WASHINGTON — The European Union launched a new defense budget
Wednesday, and its leaders will meet in Prague, Czech Republic, on June 9 to debate the new role it will take in defense.

“Europe can no longer afford to piggy back on the military might of others,” Jean-Claude Juncker, the president of the EU’s legislative body, said in his 2016 state of the union address. “We have to take responsibility for protecting our interests and the European way of life. It is only by working together that Europe will be able to defend itself at home and abroad.”

The EU will debate the specific role it will fill in conjunction with NATO at this meeting, not wanting to duplicate the work of NATO but also feeling the pressure to ramp up defense in the face of new threats and U.S. criticism, according to a European Commission announcement and a report by The Associated Press.

European Commission Vice-President Jyrki Katainen articulated this need when he commented on EU efforts to begin its own defense programs.

“In today’s world, a strong NATO and a strong EU are more important than they ever have been before. Without duplicating what already exists, Europe needs to take its security and defense into its own hands in order to be a stronger partner to our allies,” he said.

The commission’s announcement also mentioned a need to join forces on certain threats, specifically cyber, terrorism and hybrid threats.

“While Member States … are responsible for deploying security and armed forces when needed, new types of threats are best prevented and tackled by working together,” the announcement said.

On June 9, the commission will present three different defense paths for the future of European defense.

In the first plan, the EU would continue its relationship with NATO in the same way it has historically. The new European Defense Fund would create certain joint capabilities; however, the bulk of defense would be carried out by member states.

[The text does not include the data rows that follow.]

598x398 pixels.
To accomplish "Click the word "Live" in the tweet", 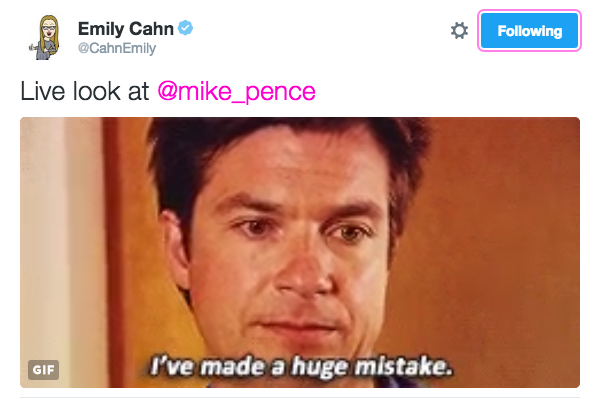I will tap(43, 91).
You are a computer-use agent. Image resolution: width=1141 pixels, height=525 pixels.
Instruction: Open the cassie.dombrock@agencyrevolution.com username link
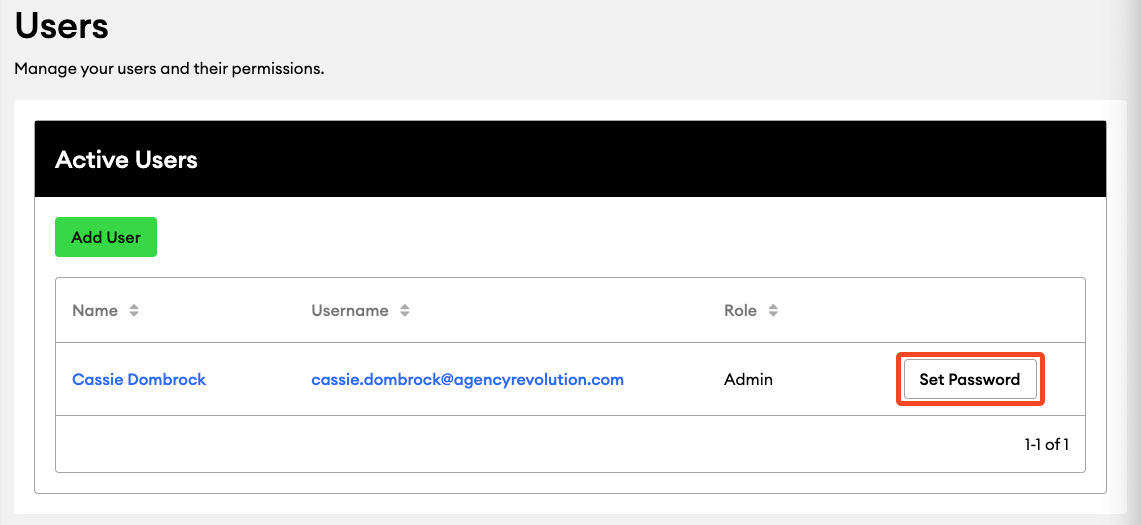pyautogui.click(x=468, y=379)
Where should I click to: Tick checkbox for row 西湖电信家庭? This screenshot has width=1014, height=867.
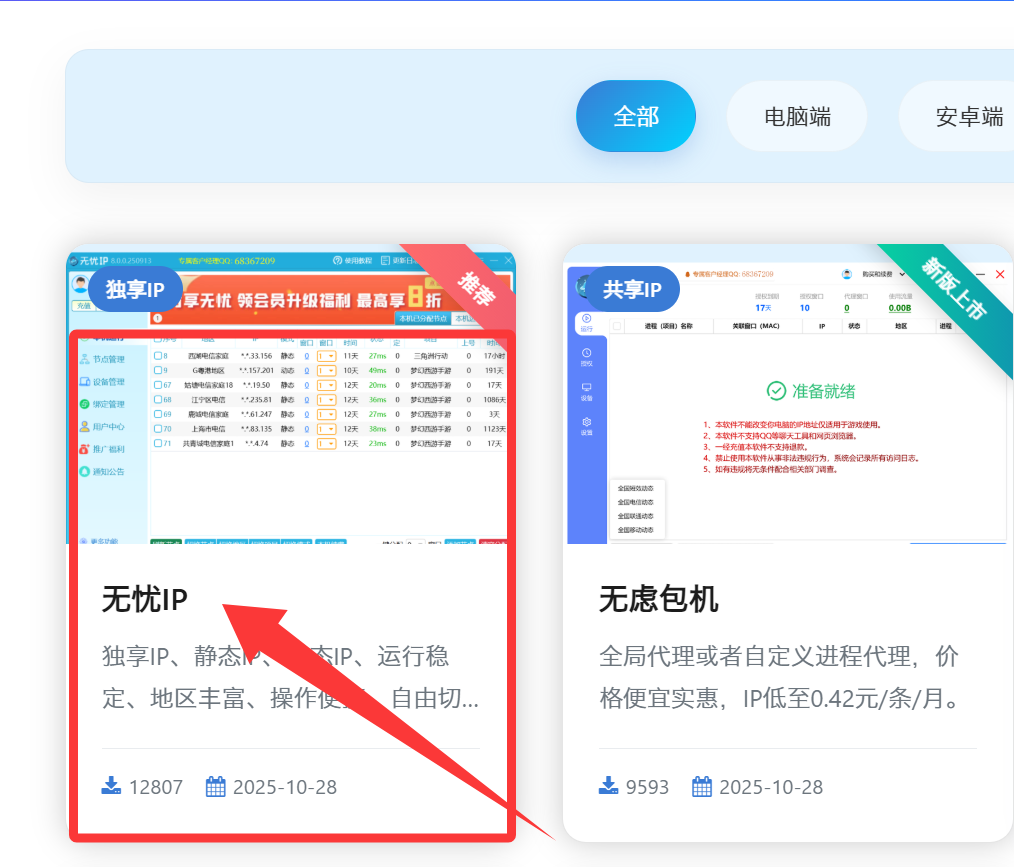(x=158, y=356)
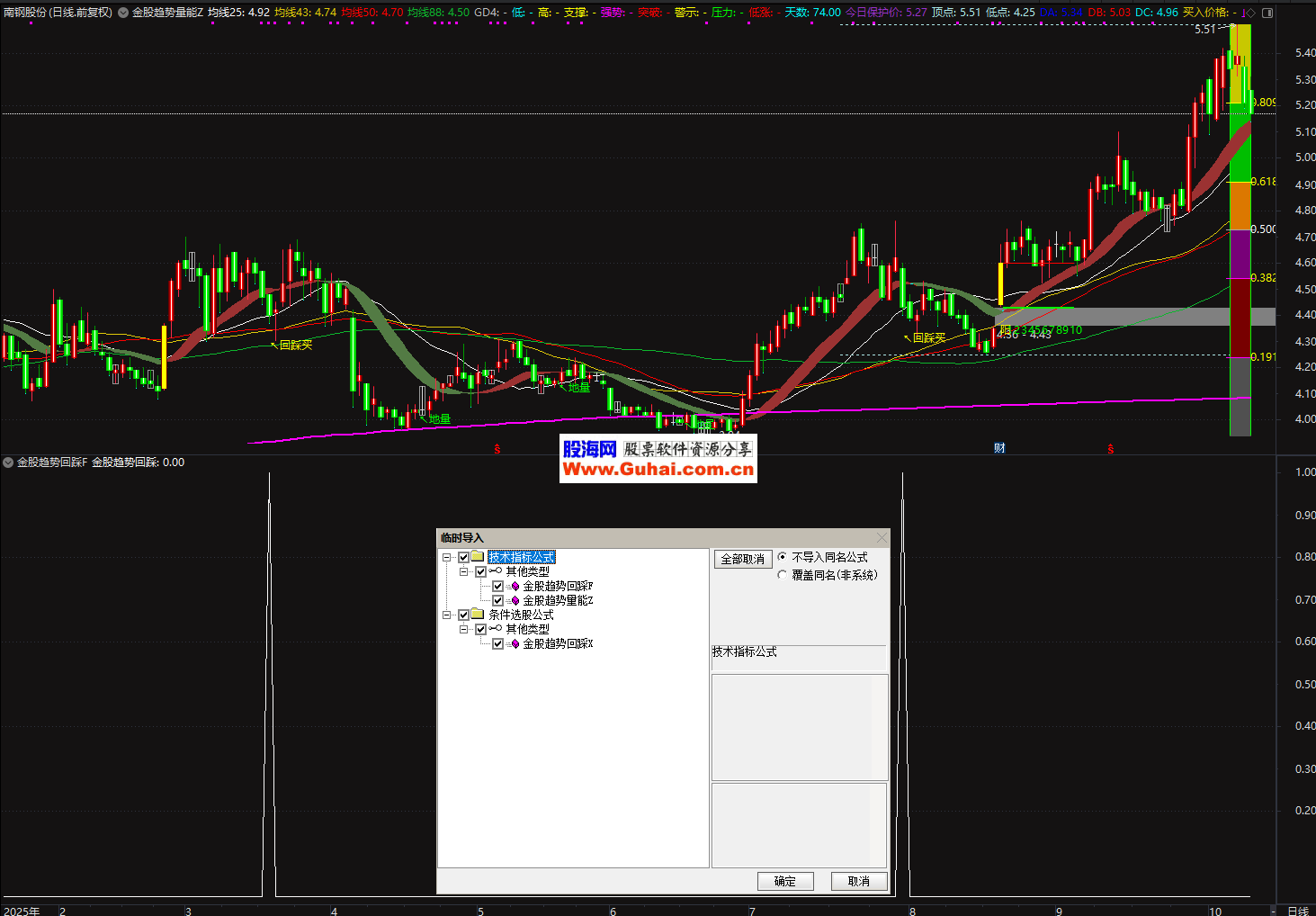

In another version, the EU and NATO would coordinate “across a full spectrum of issues” and the EU would step up its role within counties and at borders. Finances would also be pooled for certain programs in order to create solidarity.

In a final and ambitious scenario, member states would subscribe to a “common Union defense policy.” The EU and NATO would both be mutually responsible for protecting Europe and defense forces would be integrated across Europe, allowing the EU “to run high-end security and defense operations.”